Architecturally, a PRAS contains the full stack of the 5G NR radio protocol layers: the Physical Layer (PHY), Medium Access Control (MAC), Radio Link Control (RLC), Packet Data Convergence Protocol (PDCP), and the Radio Resource Control (RRC). It implements the gNB-DU (Distributed Unit) functionality as defined in the 5G RAN split architecture. The PRAS connects to the mobile operator's core network or a dedicated edge core network via a wired backhaul link, such as fiber, Ethernet, or xDSL. This connection typically uses the standard F1 interface to communicate with a centralized gNB-CU (Centralized Unit) or, in a simpler implementation, a more integrated interface towards a 5G Core (5GC). This backhaul connection carries both user plane data and control plane signaling.

From an operational perspective, the PRAS is managed by the mobile network operator or a neutral host, even though it is physically located on customer premises. Management can occur via standard interfaces like the O-RAN O1 interface or 3GPP-defined management interfaces. The PRAS supports key 5G features relevant to enterprise environments. This includes support for network slicing, allowing the operator to provision dedicated logical networks with specific performance characteristics (e.g., ultra-low latency, high reliability) for different applications or tenants within the premises. It also supports Quality of Service (QoS) mechanisms, uplink/downlink decoupling, and can be integrated with Mobile Edge Computing (MEC) platforms to host applications locally.

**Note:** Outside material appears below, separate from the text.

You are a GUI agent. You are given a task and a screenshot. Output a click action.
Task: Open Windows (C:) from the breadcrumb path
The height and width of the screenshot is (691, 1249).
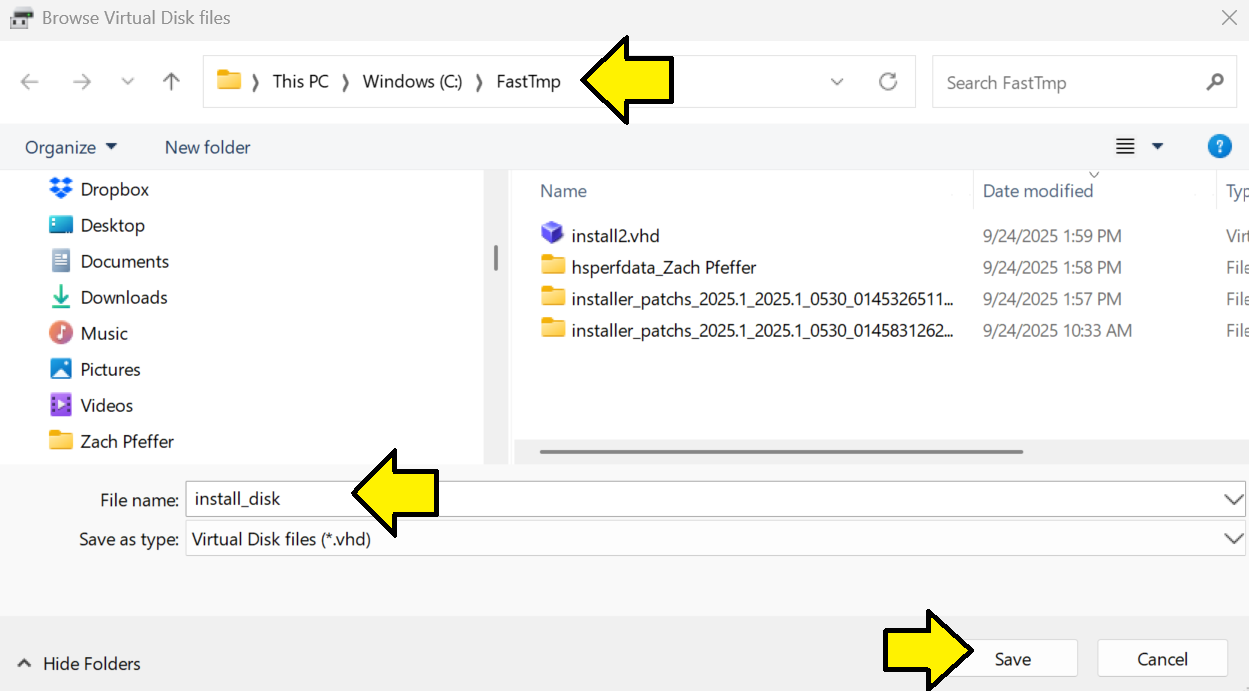point(411,81)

The role of the PRAS is to bridge the gap between public macro network coverage and dedicated private wireless solutions. It offers the performance, security, and customization benefits of a private network while leveraging the operator's spectrum, core network infrastructure, and management expertise. It differs from a traditional Femtocell (HeNB) by being a more capable, programmable, and slice-aware node designed for the scalable and diverse requirements of Industry 4.0, enterprise digital transformation, and precise indoor localization services.

Purpose & Motivation

The PRAS was created to address the growing demand from enterprises and industry verticals for high-performance, secure, and customizable wireless connectivity within their premises. Traditional macro network coverage often fails to provide the necessary capacity, ultra-reliable low-latency communication (URLLC), or data privacy required for critical industrial automation, augmented reality in warehouses, or sensitive healthcare applications. While Wi-Fi is ubiquitous, it lacks the deterministic performance, seamless mobility, and integrated security model of 3GPP systems.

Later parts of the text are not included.